In 1889, after Reeves was assigned to Paris, Texas, he went after the Tom Story gang of horse thieves. He waited along the route that the gang was known to have used and surprised Tom Story with an arrest warrant. The outlaw panicked and drew his gun, but Reeves drew faster and shot him dead. The rest of the gang disbanded and were never heard from again.
In 1890, Reeves arrested a notorious Seminole outlaw named Greenleaf, who had murdered seven people and been on the run for 18 years. The same year, Reeves went after the famous Cherokee outlaw Ned Christie. Reeves and his posse burned Christie’s cabin, but he eluded capture.
In 1896, Reeves’ wife died in Fort Smith, and the following year he was transferred to the Muskogee federal court in Indian Territory. In 1900 he married for a second time to a woman named Winnie Sumter.
Though the tales of Reeves’ heroics are many and varied, the toughest manhunt for the lawman was hunting down his own son in 1902. After having delivered two prisoners to U.S. Marshal Leo Bennett in Muskogee, Oklahoma, he arrived to bad news. His own son, Bennie, had been charged with murder after killing his wife in a fit of jealousy. Though the warrant had been lying on Bennett’s desk for two days, the other deputies were reluctant to take it, and though Reeves was shaken, he demanded to accept the responsibility for finding his son. Two weeks later, Reeves returned to Muskogee with his son in tow and turned him over to Marshal Bennett. His son was tried, convicted to life in prison, and sent to Kansas’ Leavenworth Penitentiary. Later, with a citizen’s petition and an exemplary prison record, Bonnie Reeves was pardoned and lived the rest of his life as a model citizen.
“Reeves was never known to show the slightest excitement, under any circumstance. He does not know what fear is.” – Oklahoma City Weekly Times-Journal
In 1907, state agencies assumed law enforcement, and Reeves’ duties as a deputy marshal came to an end. Next, Bass took a job as a patrolman with the Muskogee, Oklahoma Police Department. During the two years, he served in this capacity; there were reportedly no crimes on his beat. Reeves’ diagnosis with Bright’s disease finally ended his career when he took to his sickbed in 1909. He died on January 12, 1910, and he was buried in the Union Agency Cemetery at Muskogee, Oklahoma, but the exact location of his grave is unknown.

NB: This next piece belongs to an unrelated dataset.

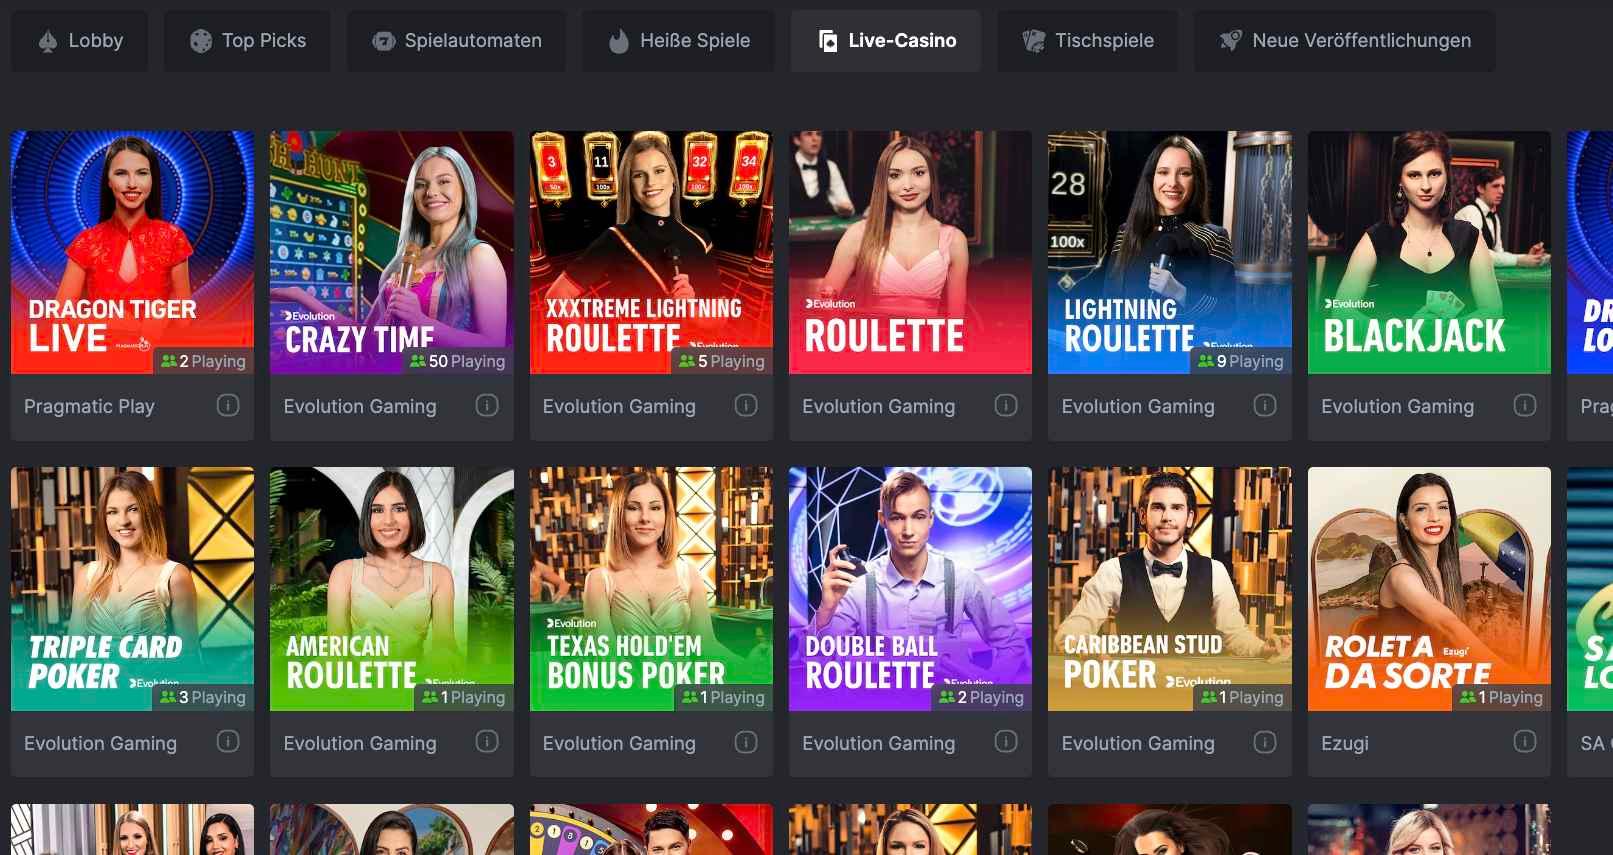This screenshot has width=1613, height=855.
Task: Select the Spielautomaten tab
Action: click(x=456, y=41)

The lengthy and glowing obituary for this universally respected man described him as “absolutely fearless and knowing no master but duty.”

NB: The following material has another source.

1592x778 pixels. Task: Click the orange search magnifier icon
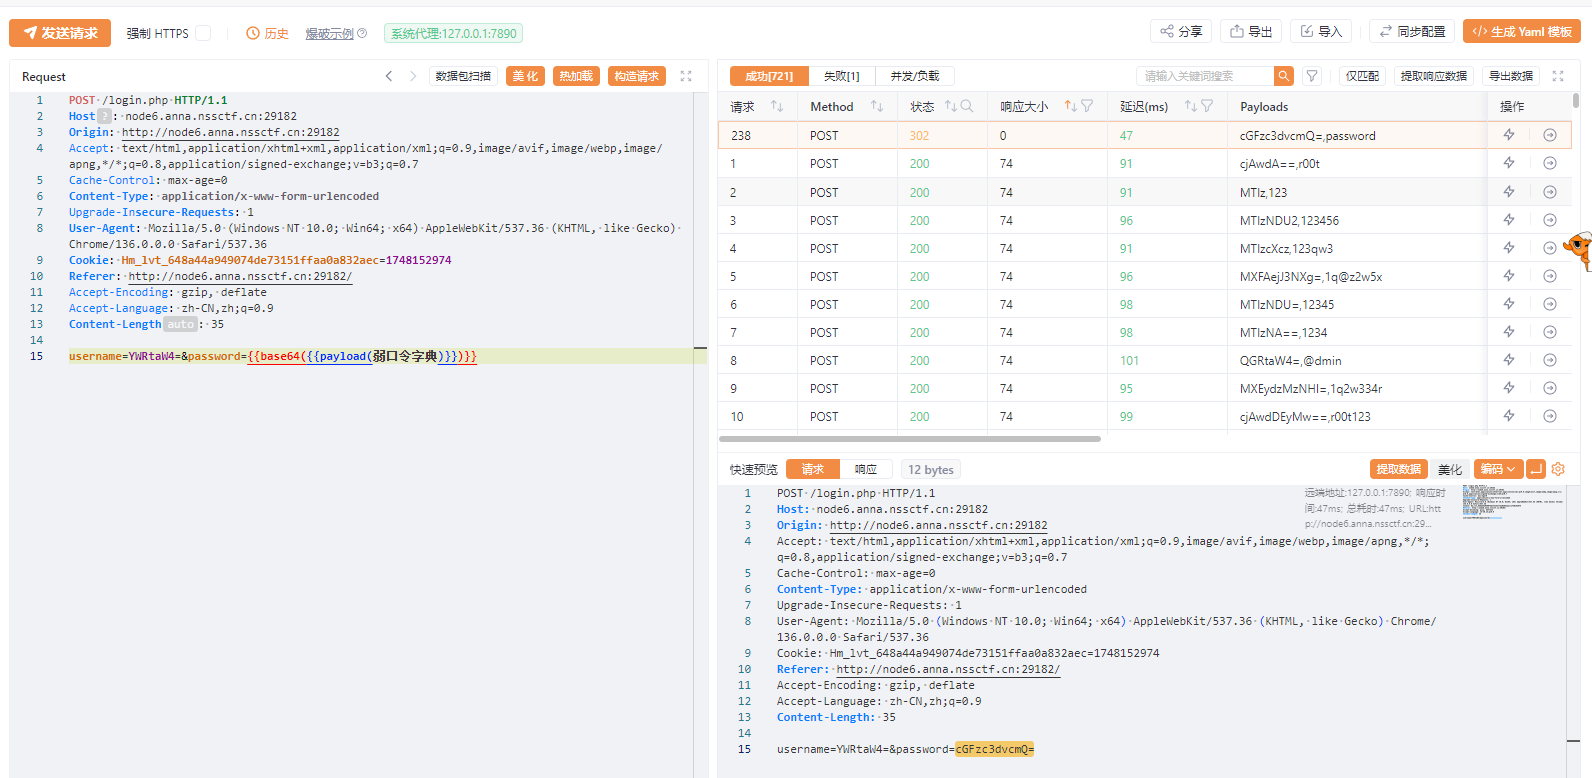(1283, 76)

Over the 35 years that Bass Reeves served as a Deputy United States Marshal, he earned his place in history by being one of the most effective lawmen in Indian Territory, bringing in more than 3,000 outlaws and helping to tame the lawless territory. Killing some 14 men during his service, Reeves always said that he “never shot a man when it was not necessary for him to do so in the discharge of his duty to save his own life.”
Many argue, including Bill O’Reilly’s Legends & Lies 2015 television series, there is evidence that Bass Reeves was the basis of the now-classic radio and later television series “The Lone Ranger,” with several key similarities between the character and the actual legend. However, that claim is debated by others. We tend to believe he was the ‘Lone Ranger.

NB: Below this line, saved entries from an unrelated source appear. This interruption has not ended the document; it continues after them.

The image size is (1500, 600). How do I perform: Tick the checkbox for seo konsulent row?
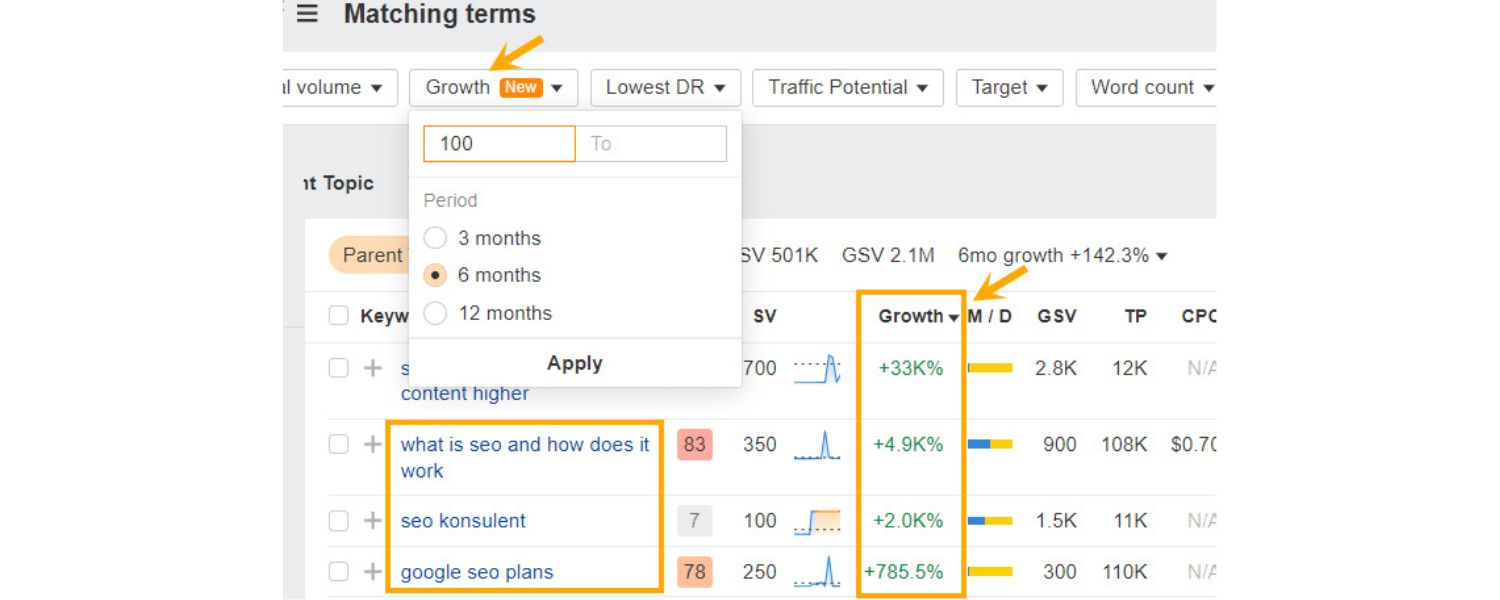[339, 520]
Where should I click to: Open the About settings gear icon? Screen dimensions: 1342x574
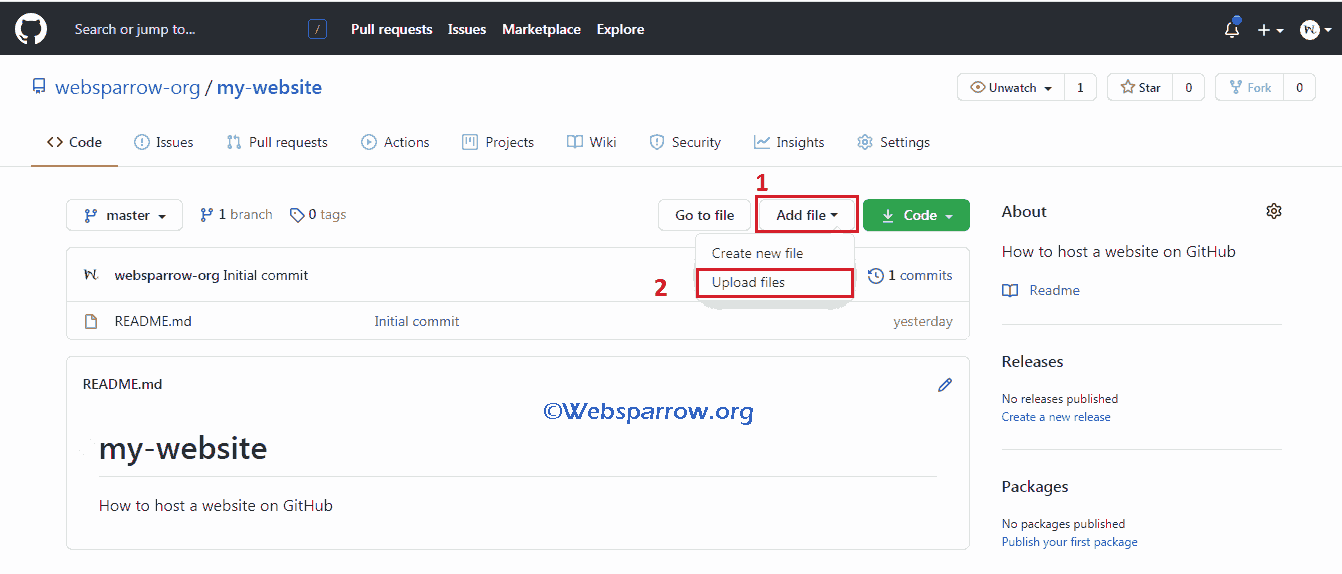coord(1273,211)
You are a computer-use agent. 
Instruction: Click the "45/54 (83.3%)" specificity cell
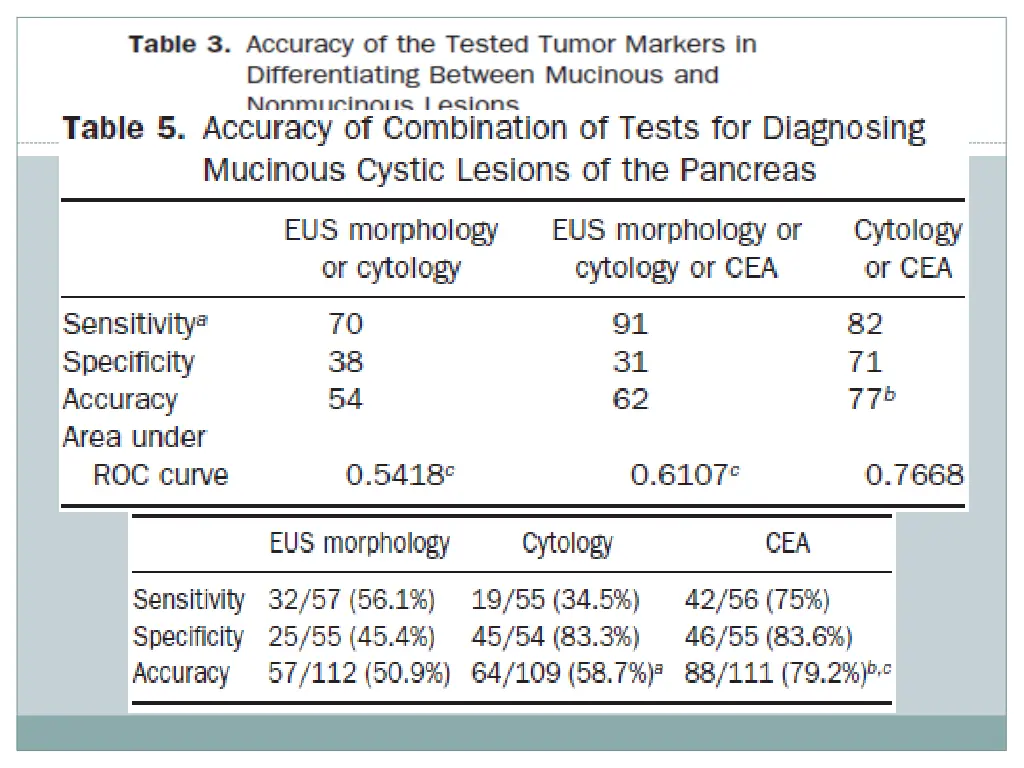[555, 637]
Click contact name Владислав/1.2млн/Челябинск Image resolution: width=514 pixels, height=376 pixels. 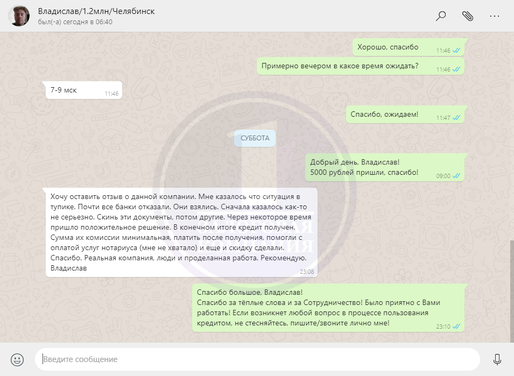[96, 11]
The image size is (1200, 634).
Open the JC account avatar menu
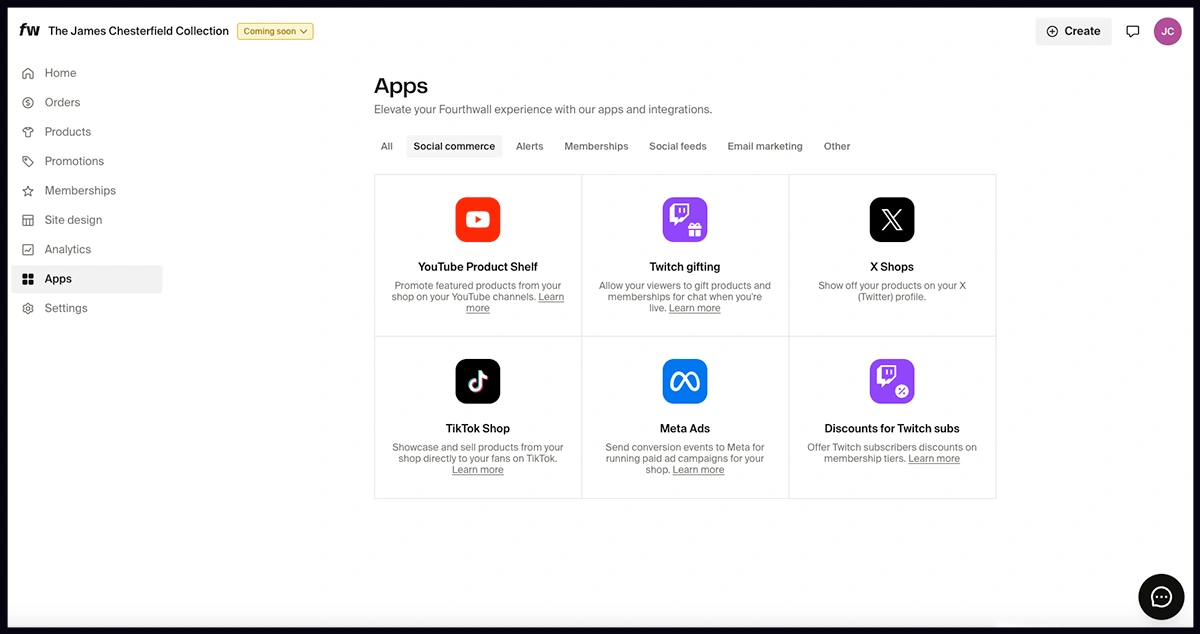pos(1167,31)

“Eighty miles west of Fort Smith was known as “the deadline,” and whenever a deputy marshal from Fort Smith or Paris, Texas, crossed the Missouri, Kansas & Texas track, he took his own life in his hands, and he knew it. On nearly every trail would be found posted by outlaws a small card warning certain deputies that if they ever crossed the deadline, they would be killed. Reeves has a dozen of these cards, which were posted for his special benefit. And in those days, such a notice was no idle boast, and many an outlaw has bitten the dust trying to ambush a deputy on these trails.”